ABOUT THIS EXERCISE ->
Each line from the one containing "Open the Параметры menu" through the end of the entries below must be output exactly; no other line belongs.

DATA UNDER STUDY ->
↓↓↓

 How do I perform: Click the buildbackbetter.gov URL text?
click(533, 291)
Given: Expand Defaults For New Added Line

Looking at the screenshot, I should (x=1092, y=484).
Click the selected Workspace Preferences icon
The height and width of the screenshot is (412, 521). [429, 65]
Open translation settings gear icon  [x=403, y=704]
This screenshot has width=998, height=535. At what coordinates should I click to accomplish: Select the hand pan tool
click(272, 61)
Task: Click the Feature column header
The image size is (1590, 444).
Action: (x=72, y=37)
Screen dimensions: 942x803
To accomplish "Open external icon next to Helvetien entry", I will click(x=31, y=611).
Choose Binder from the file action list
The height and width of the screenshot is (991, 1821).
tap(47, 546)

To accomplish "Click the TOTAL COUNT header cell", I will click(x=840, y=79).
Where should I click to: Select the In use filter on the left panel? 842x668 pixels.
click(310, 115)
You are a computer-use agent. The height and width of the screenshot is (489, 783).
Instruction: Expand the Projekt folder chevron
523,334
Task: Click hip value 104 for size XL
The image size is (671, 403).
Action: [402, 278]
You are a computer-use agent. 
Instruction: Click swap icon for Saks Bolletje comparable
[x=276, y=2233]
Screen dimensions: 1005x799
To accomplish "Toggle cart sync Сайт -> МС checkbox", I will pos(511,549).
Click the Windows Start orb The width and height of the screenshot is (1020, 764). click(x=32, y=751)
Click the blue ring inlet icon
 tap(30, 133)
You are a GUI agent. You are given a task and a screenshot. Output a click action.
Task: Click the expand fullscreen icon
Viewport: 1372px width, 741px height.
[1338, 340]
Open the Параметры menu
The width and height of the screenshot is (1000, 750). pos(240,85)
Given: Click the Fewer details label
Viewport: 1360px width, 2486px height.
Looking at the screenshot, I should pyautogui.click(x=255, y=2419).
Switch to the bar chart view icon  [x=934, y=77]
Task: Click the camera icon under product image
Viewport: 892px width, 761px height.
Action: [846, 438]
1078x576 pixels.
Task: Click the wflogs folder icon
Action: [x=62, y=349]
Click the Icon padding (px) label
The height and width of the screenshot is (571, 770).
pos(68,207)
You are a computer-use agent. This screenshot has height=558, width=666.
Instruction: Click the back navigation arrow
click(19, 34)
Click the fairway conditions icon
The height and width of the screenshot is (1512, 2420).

↑↑↑

EXPECTED ANSWER ->
Open the Параметры menu
The width and height of the screenshot is (1000, 750). pos(240,85)
Given: Click the Fewer details label
Viewport: 1360px width, 2486px height.
Looking at the screenshot, I should pyautogui.click(x=255, y=2419).
Switch to the bar chart view icon  [x=934, y=77]
Task: Click the camera icon under product image
Viewport: 892px width, 761px height.
Action: [846, 438]
1078x576 pixels.
Task: Click the wflogs folder icon
Action: [x=62, y=349]
Click the Icon padding (px) label
The height and width of the screenshot is (571, 770).
pos(68,207)
You are a computer-use agent. This screenshot has height=558, width=666.
Instruction: Click the back navigation arrow
click(19, 34)
Click the fairway conditions icon
The height and width of the screenshot is (1512, 2420).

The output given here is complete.